Geodesic planes in a geometrically finite end and the halo of a measured lamination

Recent works [22], [23], [3], [33] have shed light on the topological behavior of geodesic planes in the convex core of a geometrically finite hyperbolic 3-manifold M of infinite volume. In this paper, we focus on the remaining case of geodesic planes outside the convex core of M, giving a complete classification of their closures in M.

In particular, we show that the behavior is different depending on whether exotic roofs exist or not. Here an exotic roof is a geodesic plane contained in an end E of M, which limits on the convex core boundary ∂E, but cannot be separated from the core by a support plane of ∂E.

A necessary condition for the existence of exotic roofs is the existence of exotic rays for the bending lamination. Here an exotic ray is a geodesic ray that has a finite intersection number with a measured lamination $L$ but is not asymptotic to any leaf nor eventually disjoint from $L$. We establish that exotic rays exist if and only if $L$ is not a multicurve. The proof is constructive, and the ideas involved are important in the construction of exotic roofs.

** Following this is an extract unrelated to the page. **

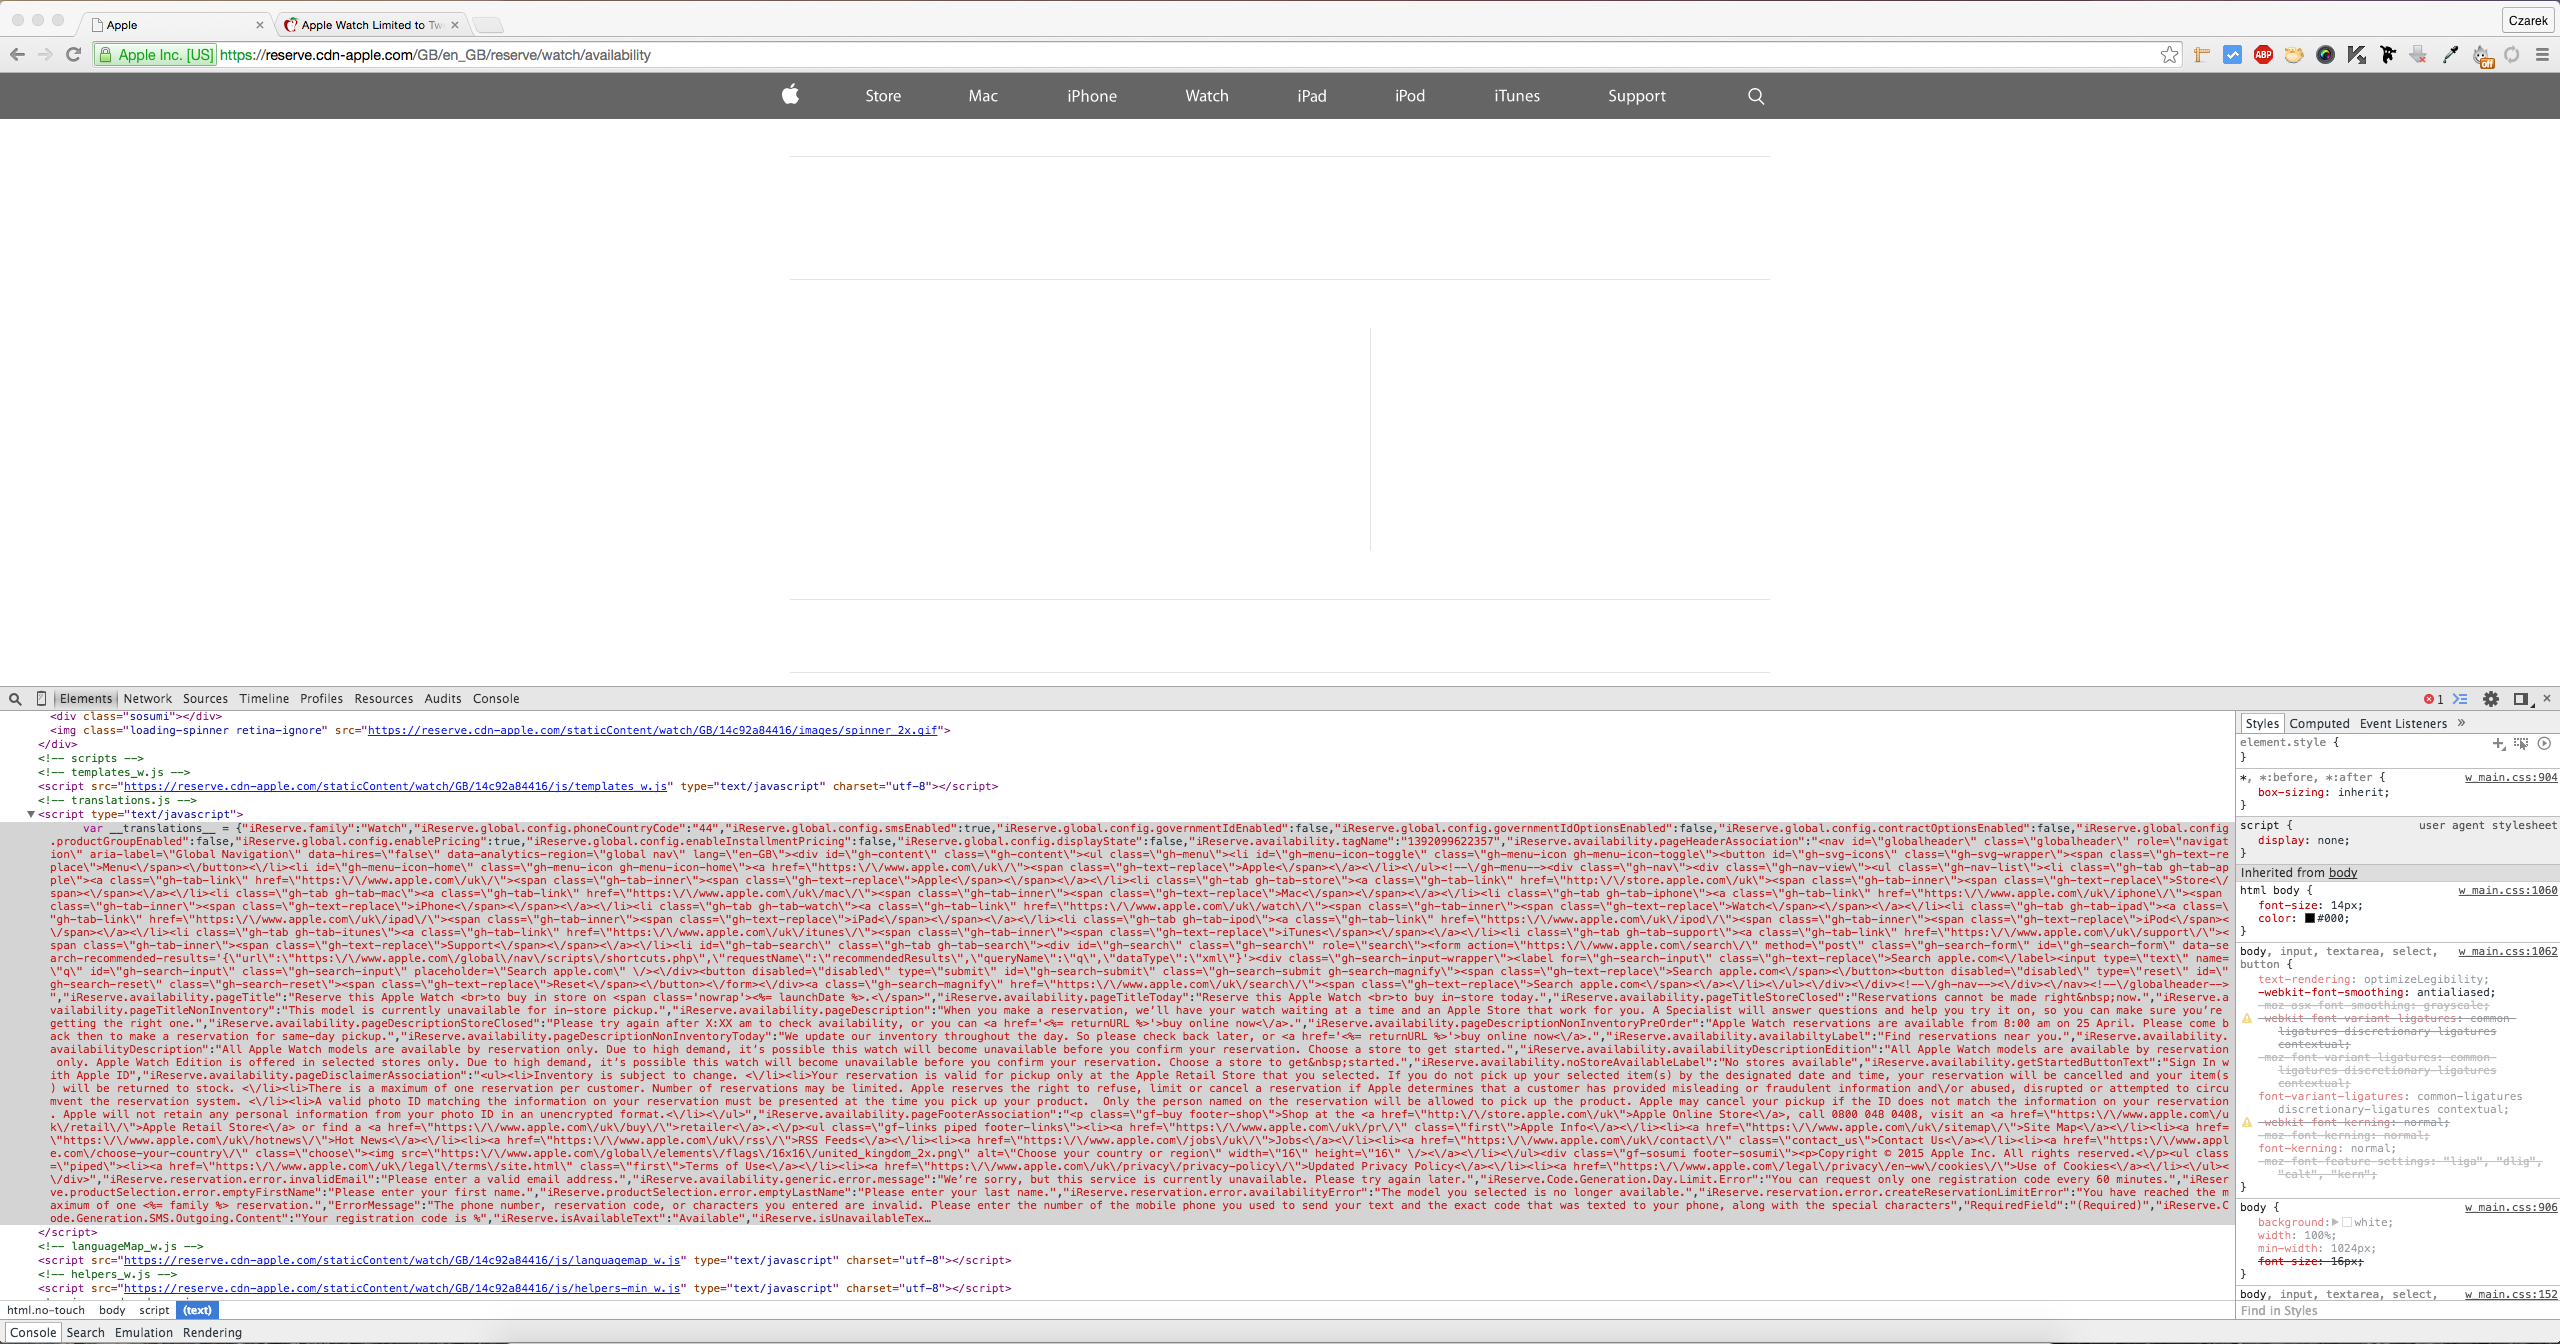The width and height of the screenshot is (2560, 1344).
Task: Click search magnifier in Apple nav bar
Action: tap(1756, 96)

We also show that the existence of geodesic rays satisfying a stronger condition than being exotic, phrased only in terms of the hyperbolic surface ∂E and the bending lamination, is sufficient for the existence of exotic roofs. As a result, we show that geometrically finite ends with exotic roofs exist in every genus. Moreover, in genus 1, when the end is homotopic to a punctured torus, a generic one (in the sense of Baire category) contains uncountably many exotic roofs.